1. A system to predict whether a candidate is a compatible hire for an entity, the system comprising:
a server to store first data corresponding to business characteristics of the entity and second data corresponding to job roles of the entity; and
an apparatus to receive third data corresponding to the candidate and to transmit the third data to the server, such that the server analyzes the third data based on a subset of data comprising at least a portion of the first data merged with at least a portion of the second data, and the server outputs a prediction as to whether the candidate is a compatible hire for the company based on the analysis.

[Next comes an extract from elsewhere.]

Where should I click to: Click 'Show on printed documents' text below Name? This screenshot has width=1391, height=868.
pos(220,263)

2. The system of claim 1, wherein the apparatus further comprises:
an input unit to allow a user to input the third data; and
a display unit to display the prediction to the user.
3. The system of claim 2, wherein the apparatus further comprises:
a communication unit to transmit the third data to and from the server.

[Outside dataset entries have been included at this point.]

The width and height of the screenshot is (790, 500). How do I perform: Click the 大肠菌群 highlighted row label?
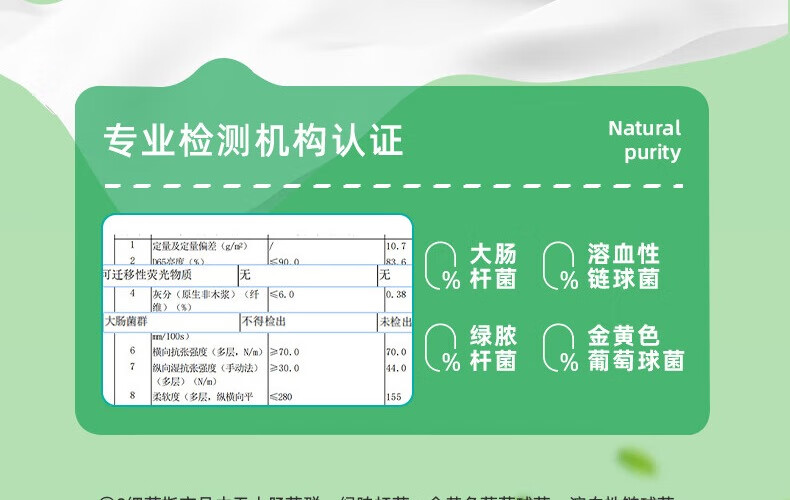[x=125, y=322]
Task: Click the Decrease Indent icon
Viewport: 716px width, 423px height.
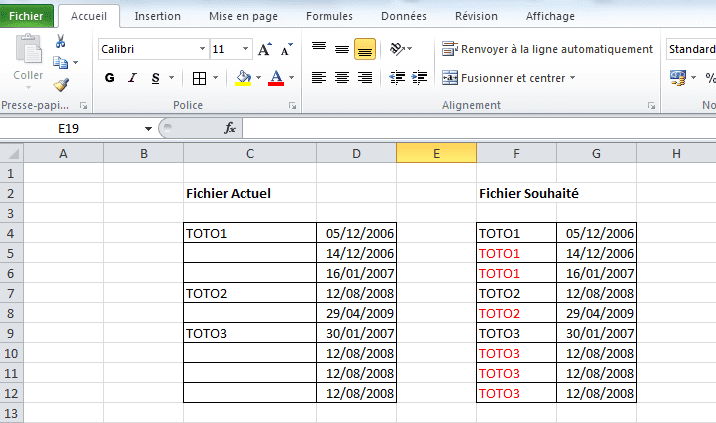Action: 397,78
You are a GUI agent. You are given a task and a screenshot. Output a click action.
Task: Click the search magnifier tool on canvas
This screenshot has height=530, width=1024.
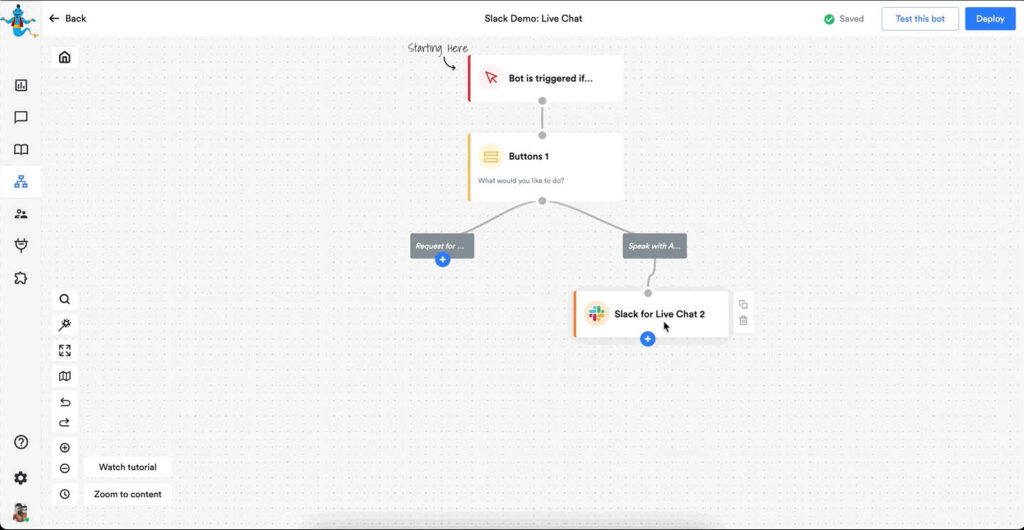click(65, 299)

4. The system of claim 3, wherein the user may input the first data and the second data via the input unit to allow the communication unit to transmit the first data and the second data to the server.

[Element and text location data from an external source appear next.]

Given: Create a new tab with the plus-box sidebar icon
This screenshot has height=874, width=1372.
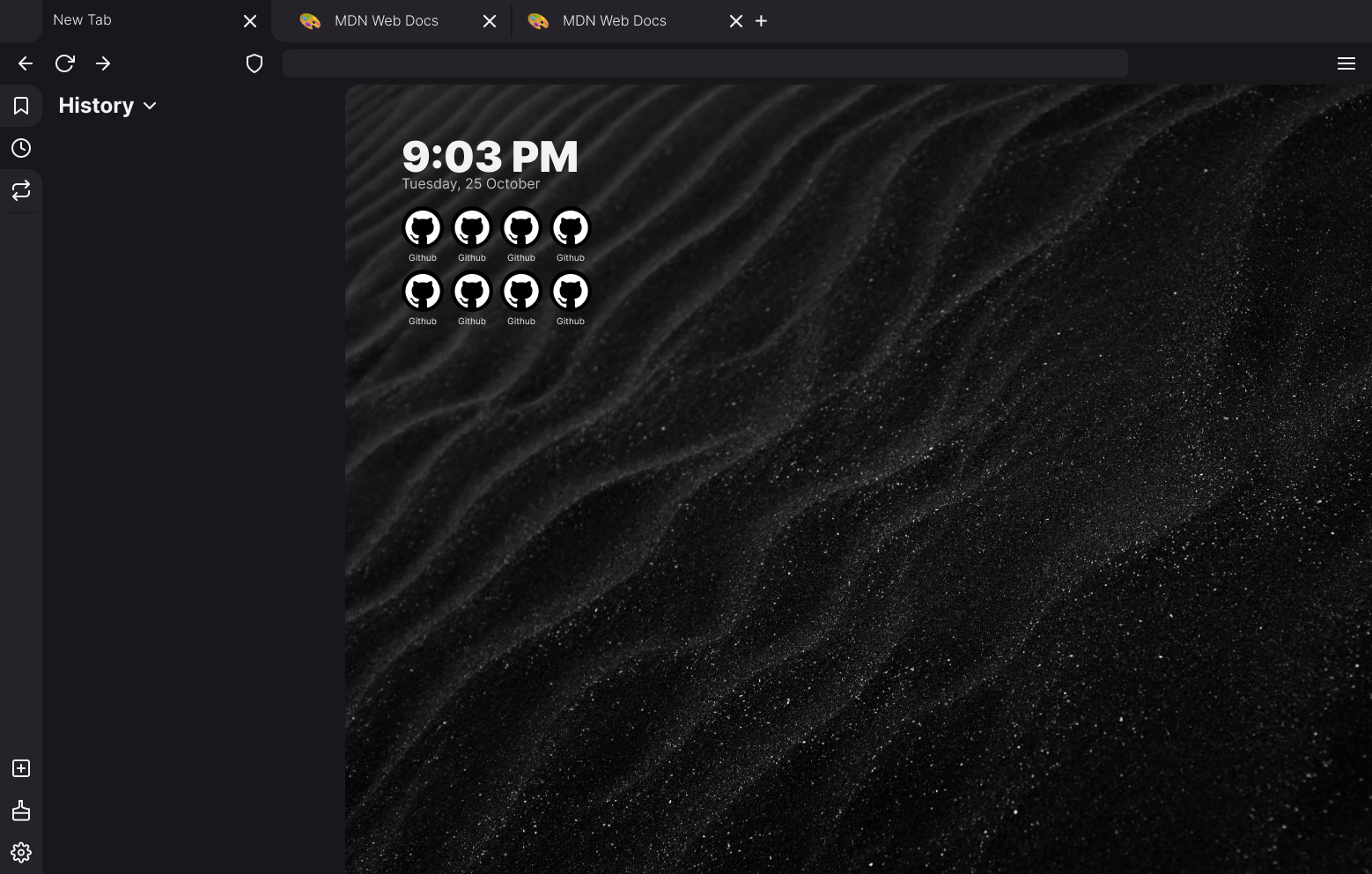Looking at the screenshot, I should [20, 768].
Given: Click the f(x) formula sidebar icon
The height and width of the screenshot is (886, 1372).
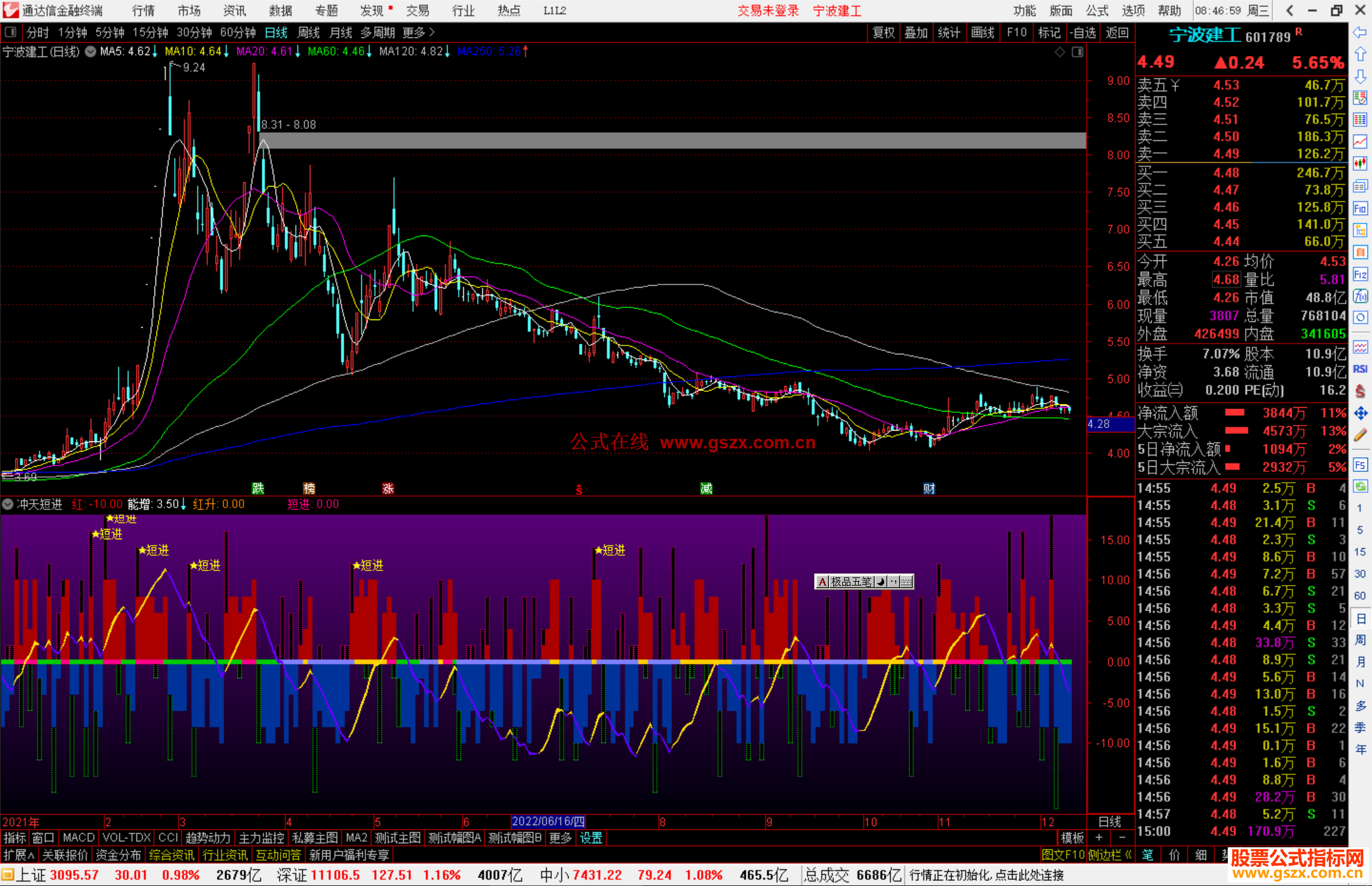Looking at the screenshot, I should 1360,296.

5. The system of claim 2, wherein the input unit comprises at least one of a keyboard, a touchpad, a mouse, a trackball, a stylus, a voice recognition unit, a visual data reader, a camera, a wireless device reader, and a holographic input unit.
6. The system of claim 2, wherein the communication unit comprises a device capable of wireless or wired communication between other wireless or wired devices via at least one of Wi-fi, Wi-fi direct, infrared (IR) wireless communication, satellite communication, broadcast radio communication, Microwave radio communication, Bluetooth, Bluetooth Low Energy (BLE), Zigbee, near field communication (NFC), and radio frequency (RF) communication, USB, Firewire, and Ethernet.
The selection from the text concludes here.